_Reading text_
= = = =

Faye Rapoport DesPres


A Small Bit of Publishing News


Picture 1It’s a cold, snowy afternoon in Boston (quite a change from hot and humid Florida, where I was last week) and I thought I’d pass on some publicatin news.

I mentioned in an earlier post that I was one of four writers who contributed to the November “Exquisite Quartet,” a column published by Meg Tuite in Used Furniture Review. Meg has now compiled all of 2012′s columns in a print anthology, and it is available through Lulu here.

It was quite an experiencing being the third of four writers to write a single story in succession. It was really fun, actually, and my thanks go out to Meg for inviting me to participate and for producing this anthology.


The book manuscript is just about done – here’s the “pitch”

= = = =

_Problems and tasks_
1) Return, word for word, everything in the blog post from "Faye Rapoport DesPres" down to "some publicatin news.".
2) For each statement, say yes or no depending on whether the blog post supports it, and quote the words that decide it: (a) The writer was the third of four writers on the story. (b) The column the writer contributed to appeared in October. (c) Meg Tuite gathered the 2012 columns into a print anthology.
3) Rewrite the blog post's paragraph beginning "I mentioned in an earlier post" as a brief list that keeps its main facts.
Use only the blog post to answer.

= = = =

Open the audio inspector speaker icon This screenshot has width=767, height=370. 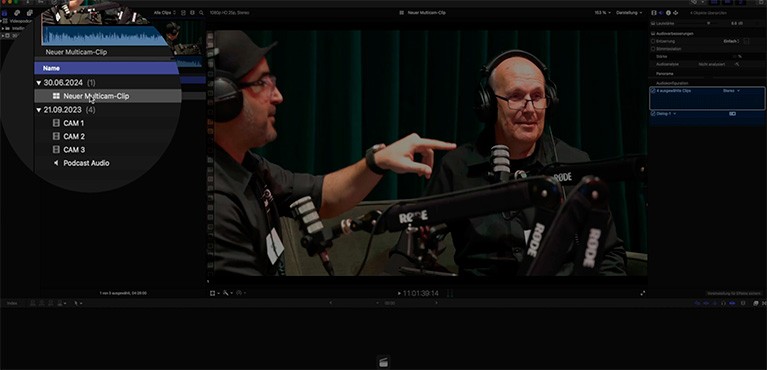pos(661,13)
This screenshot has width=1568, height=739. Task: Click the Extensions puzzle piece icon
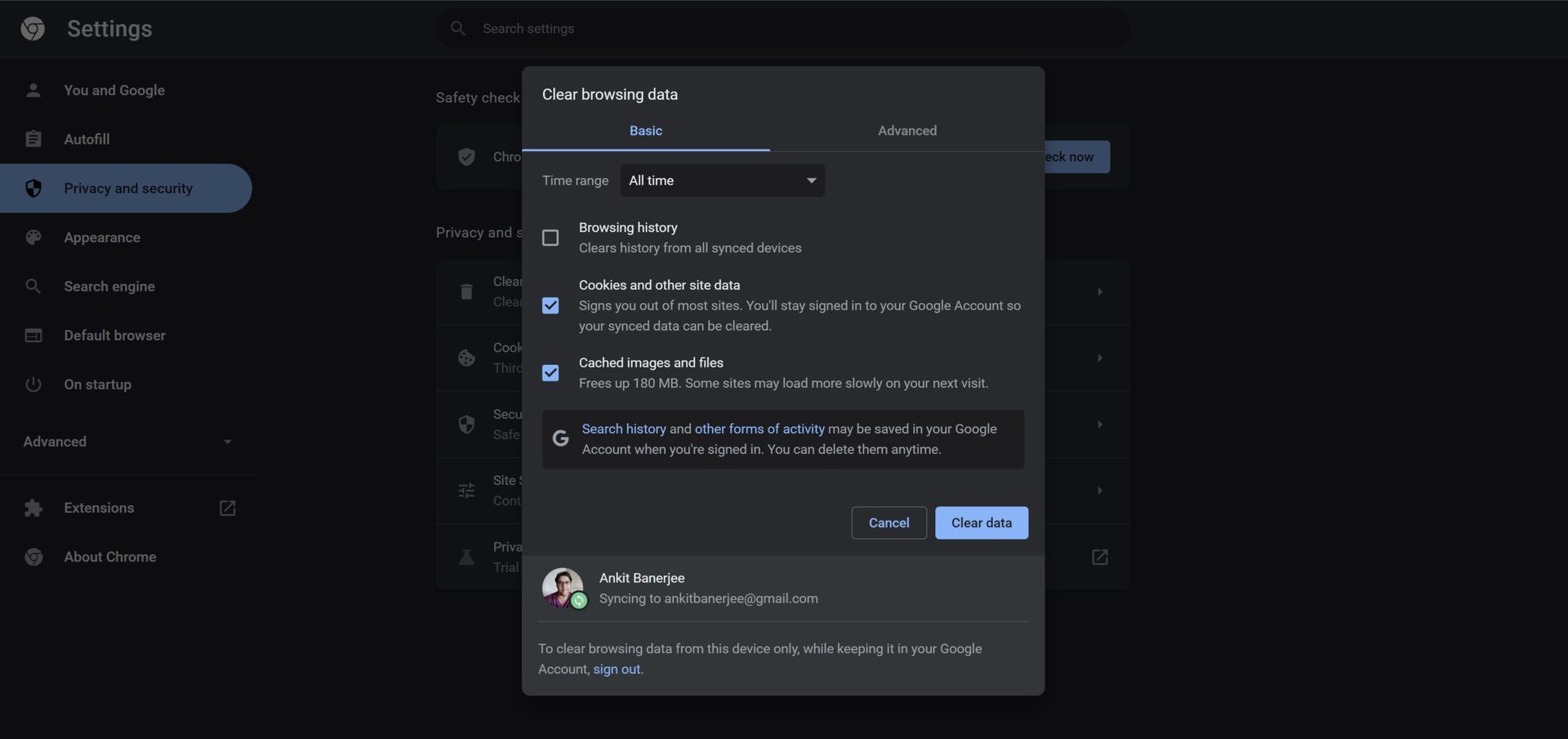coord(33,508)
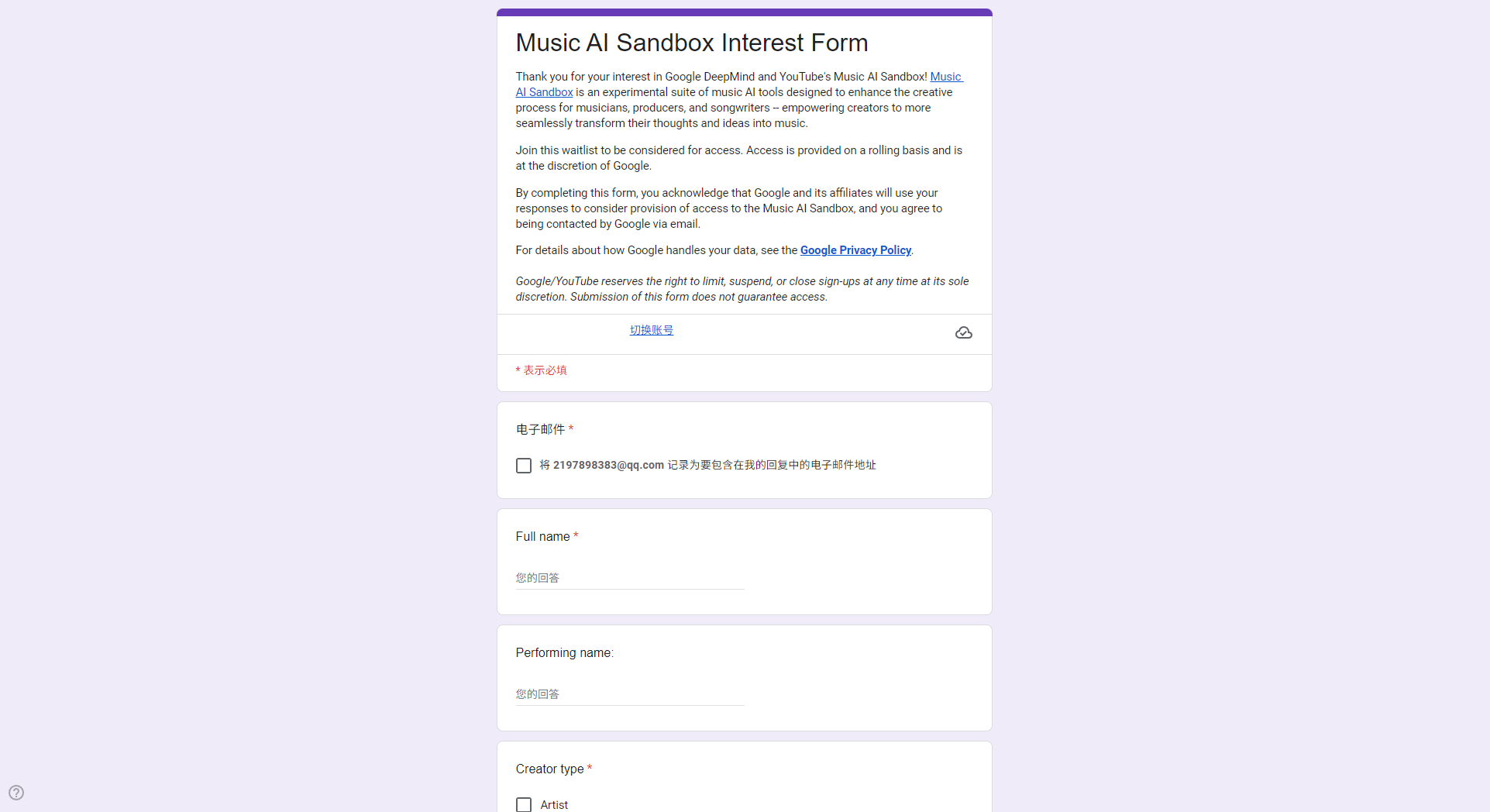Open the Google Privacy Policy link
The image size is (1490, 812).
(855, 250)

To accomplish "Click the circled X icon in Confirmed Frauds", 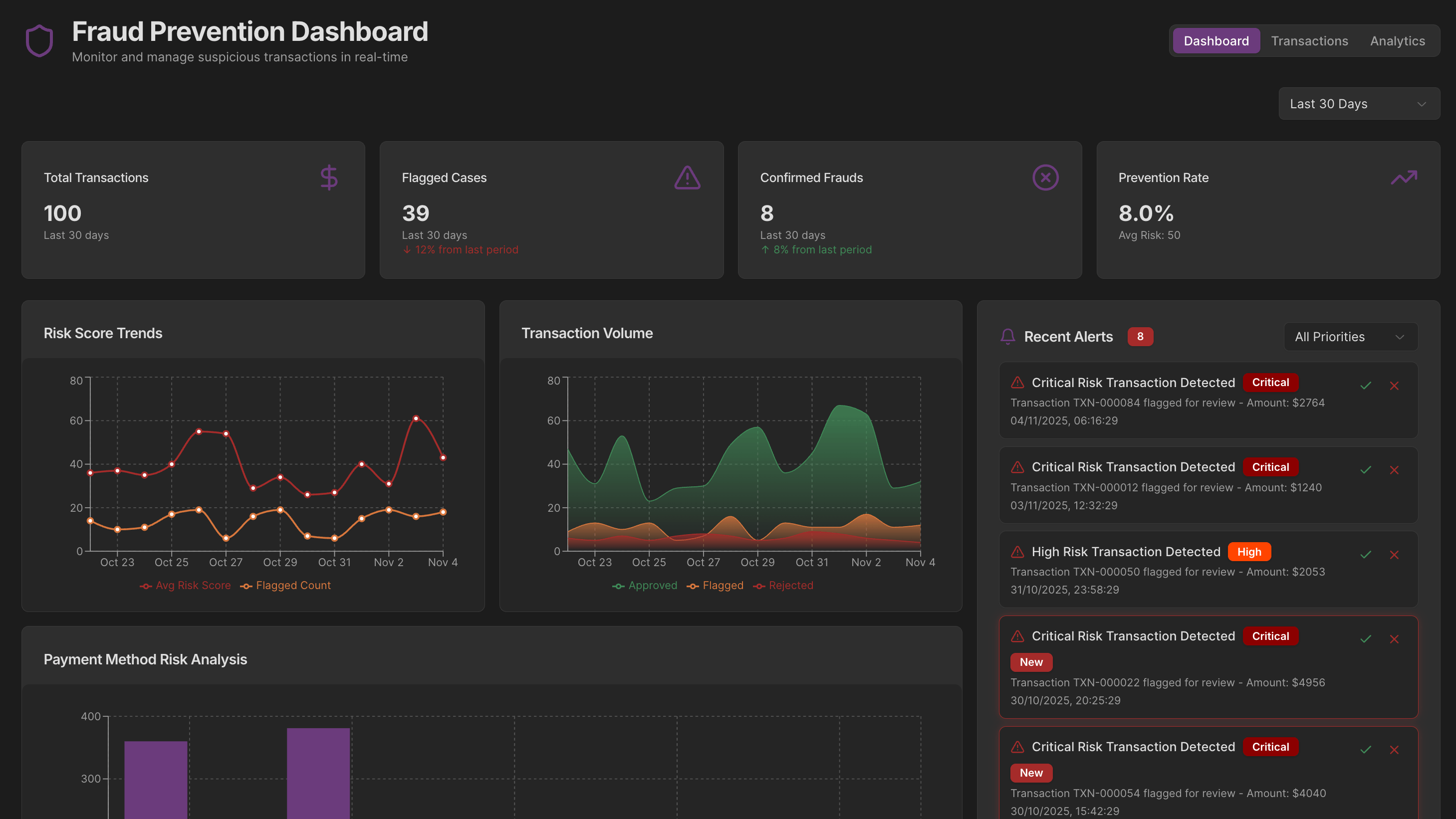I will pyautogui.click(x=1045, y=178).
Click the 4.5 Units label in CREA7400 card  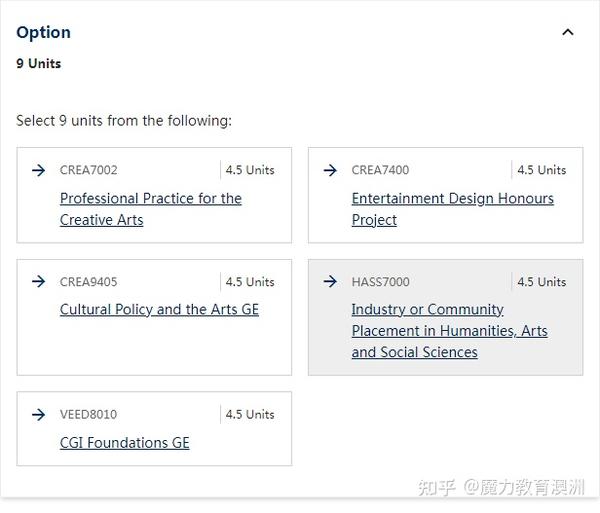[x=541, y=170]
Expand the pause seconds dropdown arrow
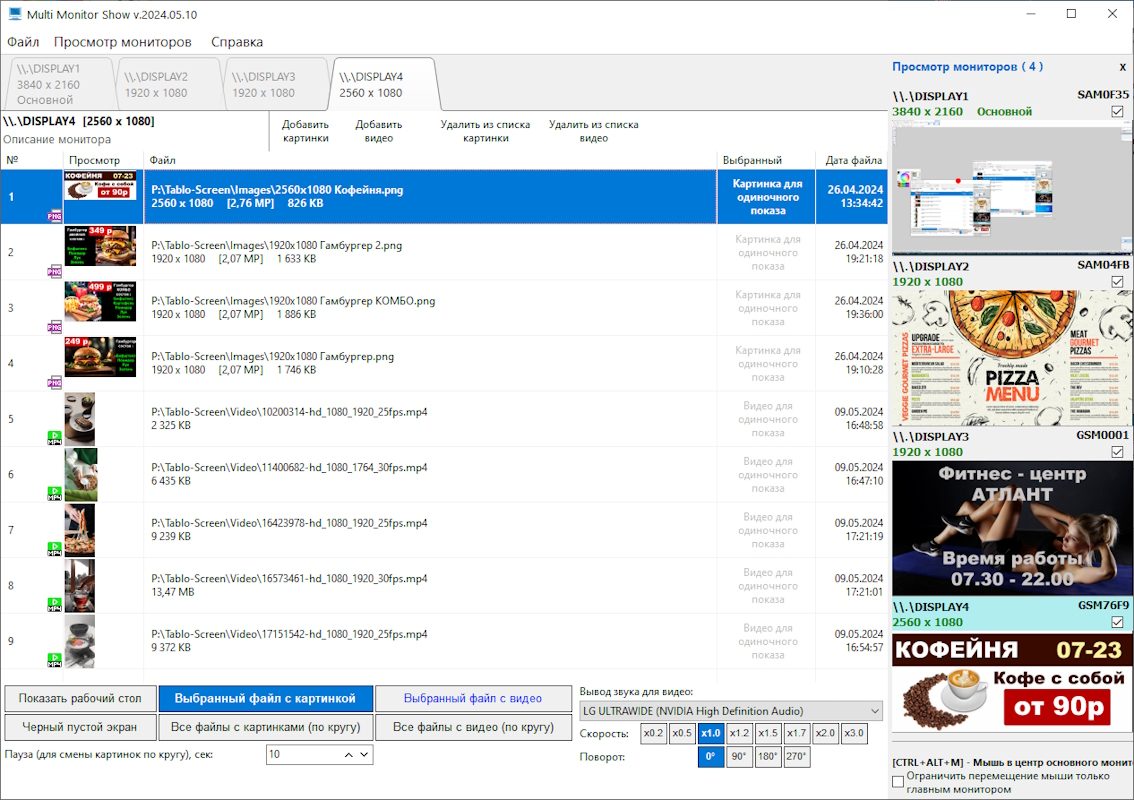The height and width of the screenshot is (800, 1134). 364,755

= = = =

_Set of answers_
1)
Faye Rapoport DesPres


A Small Bit of Publishing News


Picture 1It’s a cold, snowy afternoon in Boston (quite a change from hot and humid Florida, where I was last week) and I thought I’d pass on some publicatin news.

2)
(a) Yes: "the third of four writers to write a single story in succession"
(b) No: "the November “Exquisite Quartet,” a column published by Meg Tuite in Used Furniture Review"
(c) Yes: "Meg has now compiled all of 2012′s columns in a print anthology"

3)
- The writer was one of four contributors to the November "Exquisite Quartet."
- That column was published by Meg Tuite in Used Furniture Review.
- Meg has compiled all of 2012's columns in a print anthology.
- The anthology is available through Lulu.